那晚,简行知在一座桥上站了一整晚。
夜深得像化不开的墨,桥栏上的锈迹蹭在掌心,又冷又糙。
他垂着眼,看桥下的河水裹着暗礁翻涌,浪头撞在桥墩上碎成白花花的沫子,像极了他拼命挣扎的模样。
他爸和爷爷的遗像还摆在老家空荡荡的堂屋里,风从河面上卷过来,灌进单薄的外套,他却没力气拢一拢。
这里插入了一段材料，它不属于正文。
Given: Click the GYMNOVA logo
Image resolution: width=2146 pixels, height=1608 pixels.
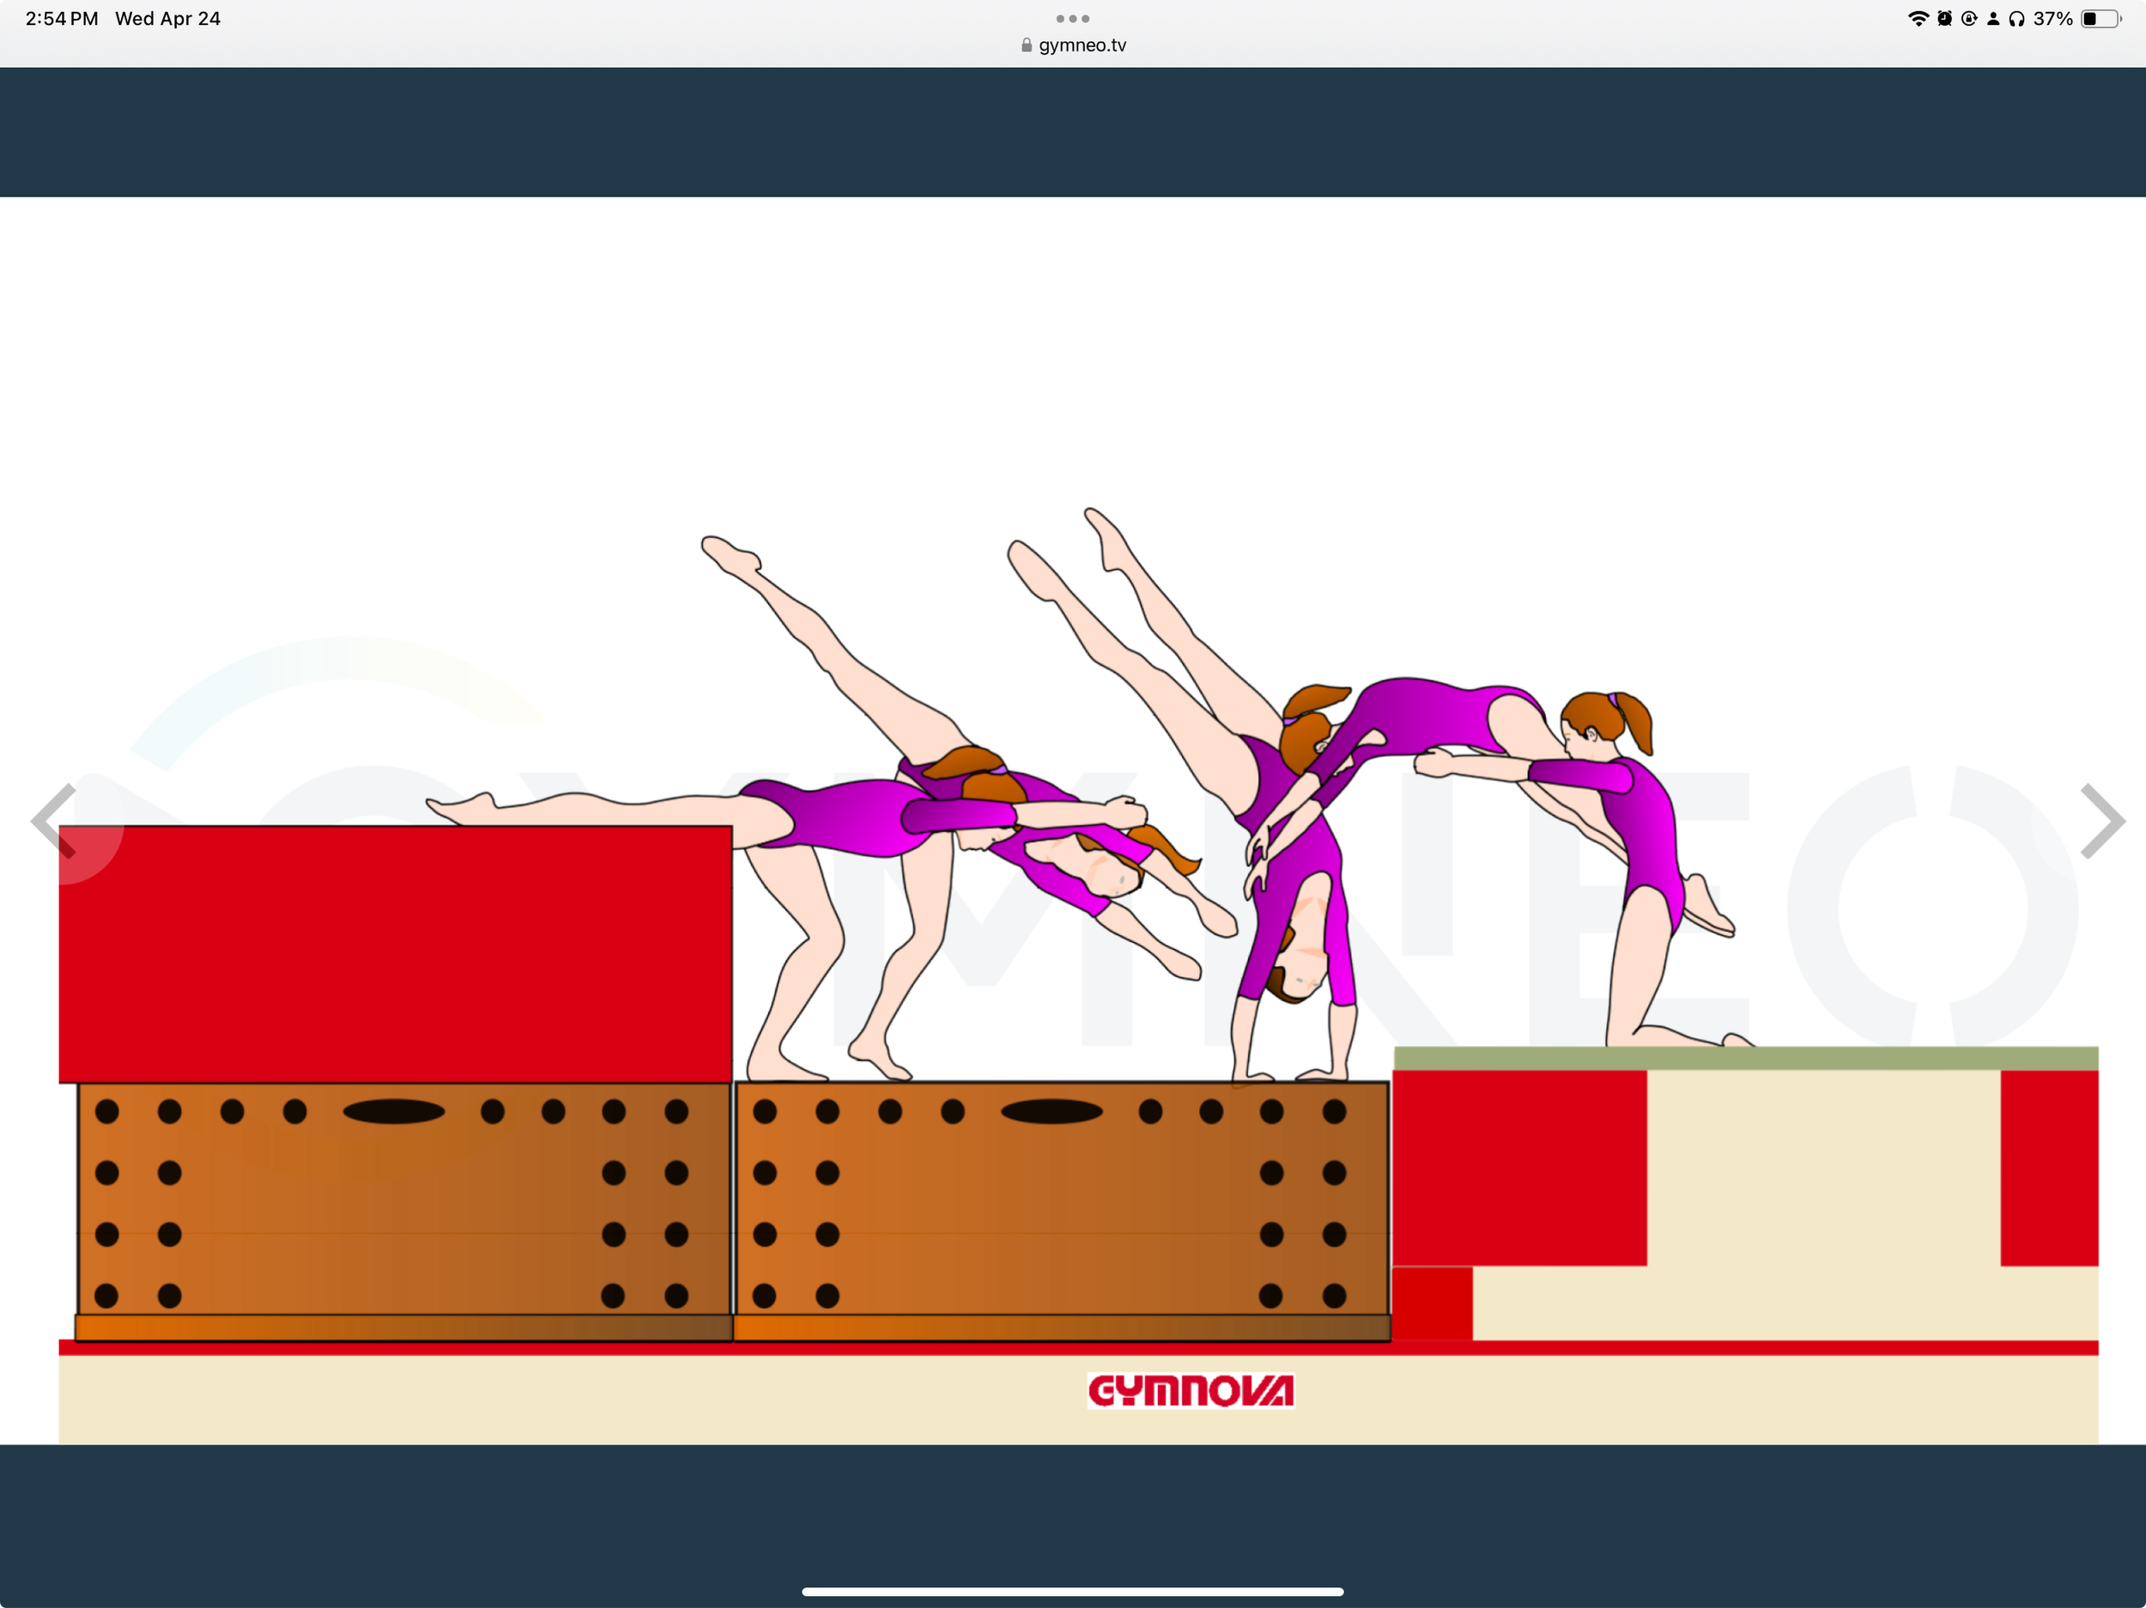Looking at the screenshot, I should (1190, 1390).
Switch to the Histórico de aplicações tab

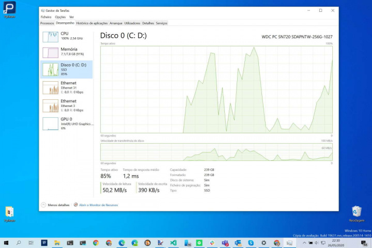92,23
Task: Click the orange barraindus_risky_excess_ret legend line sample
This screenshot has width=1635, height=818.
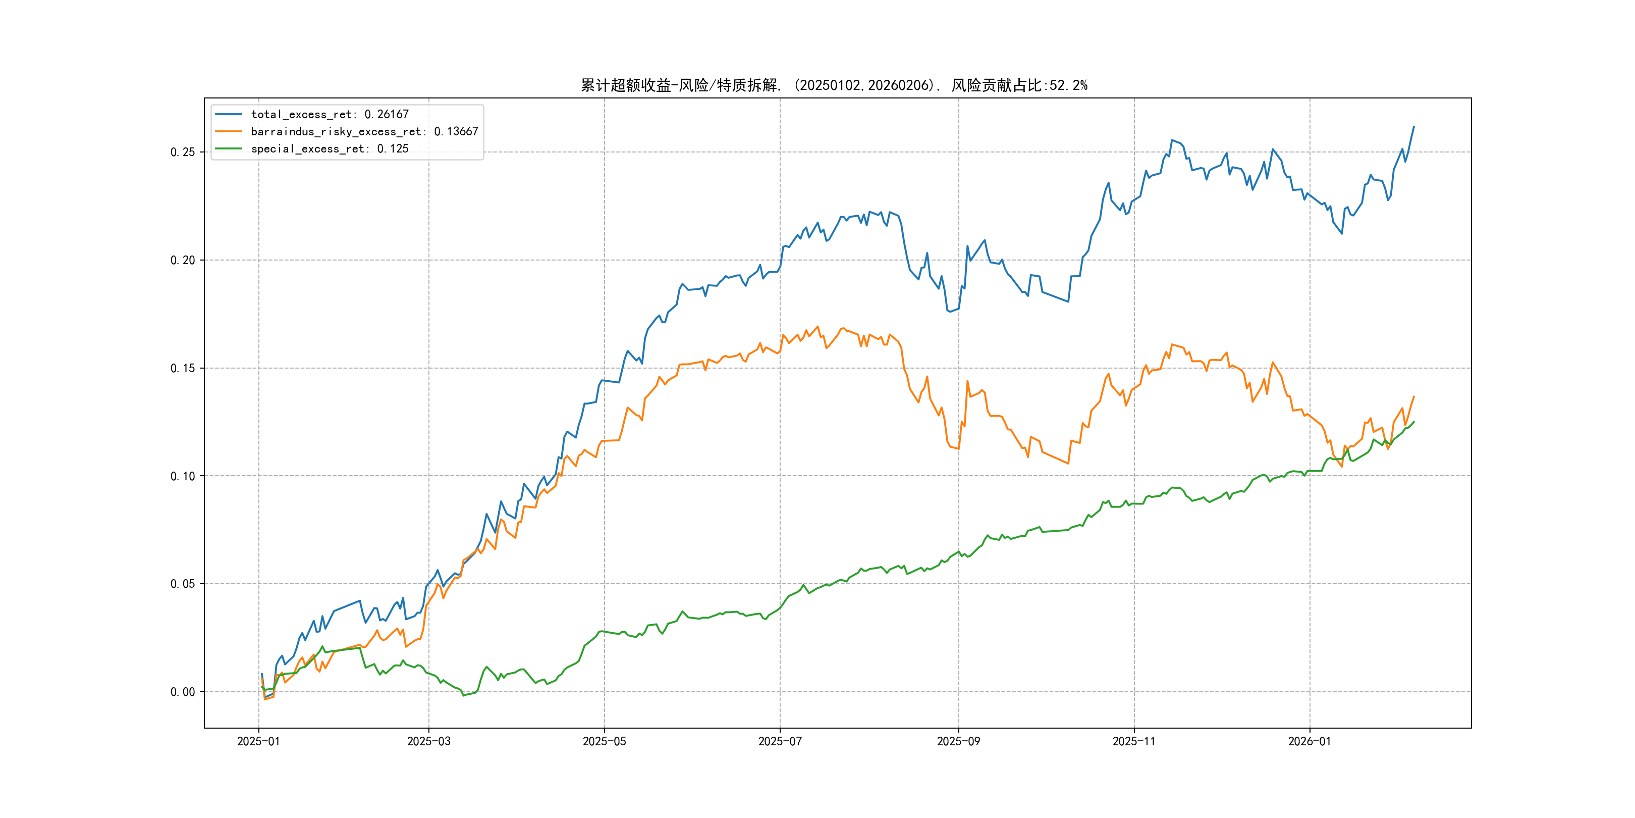Action: (x=228, y=131)
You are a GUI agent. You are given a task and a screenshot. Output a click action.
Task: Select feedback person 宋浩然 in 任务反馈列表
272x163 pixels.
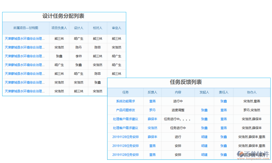(152, 128)
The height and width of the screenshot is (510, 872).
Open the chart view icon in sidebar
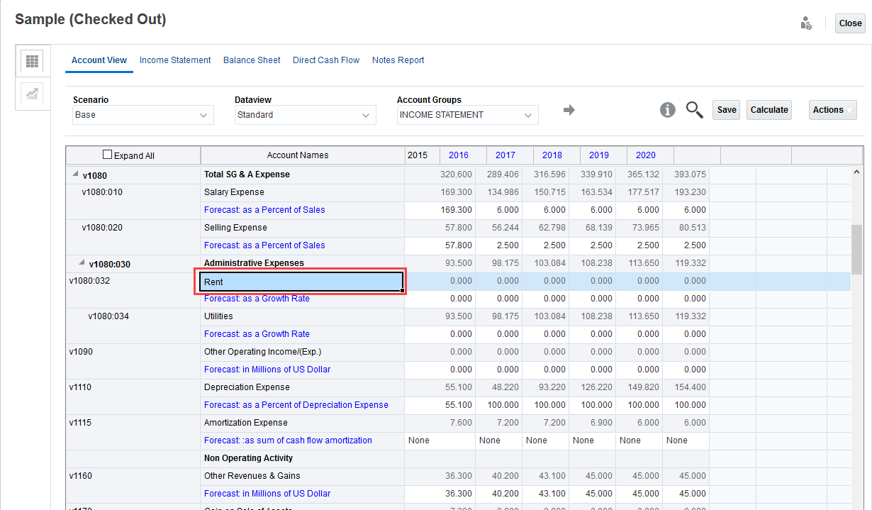(32, 94)
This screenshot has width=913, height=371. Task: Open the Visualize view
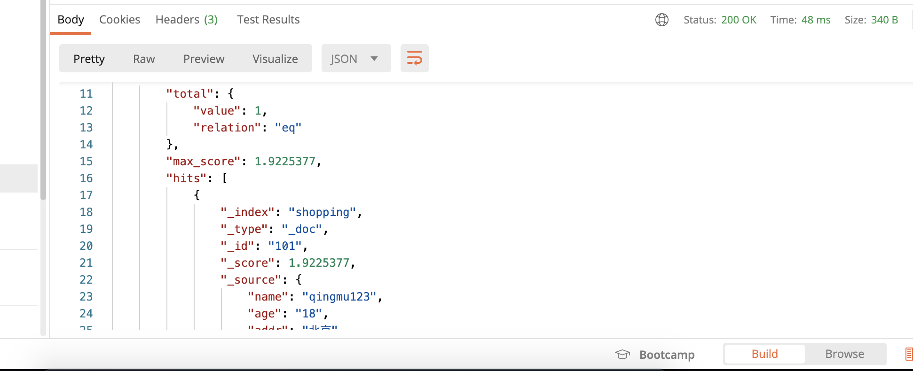(275, 59)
河水呜咽着向前冲,他忽然觉得,自己就像河面上无根的漂木,连沉下去的勇气,都带着一种无人问津的可笑。
最后一点念想,便是还在读高中的弟弟。
现在,杨蓉要把简澈接过去。
简行知谁也没有了。
只剩陆烨。
“你不可能再找别人的,简行知。”陆烨十分肯定。
简行知的精力早已经在他身上耗光,不可能还会找别人。
车停在路边,应该是已经到达目的地了。
“行知,我这一辈子缠定你了。”
简行知不解问他:“你能不能别这么莫名其妙的爱得死去活来。”
他也没什么特别出众的地方,陆烨怎么偏偏抓着他不放。
不知道的还以为他简行知给陆烨下了什么蛊。
“我不管。”陆烨拉起简行知的手,“简行知,跟我结婚吧。”
“谁特么跟你结婚,老子男的!”
“男的也能。”陆烨打开车门,门外便是国外的民政局。
“怎么,你还想逼我跟你结?”
“你不敢吗?”
简行知可不吃激将法这一套,“我不蠢。”
“我蠢。”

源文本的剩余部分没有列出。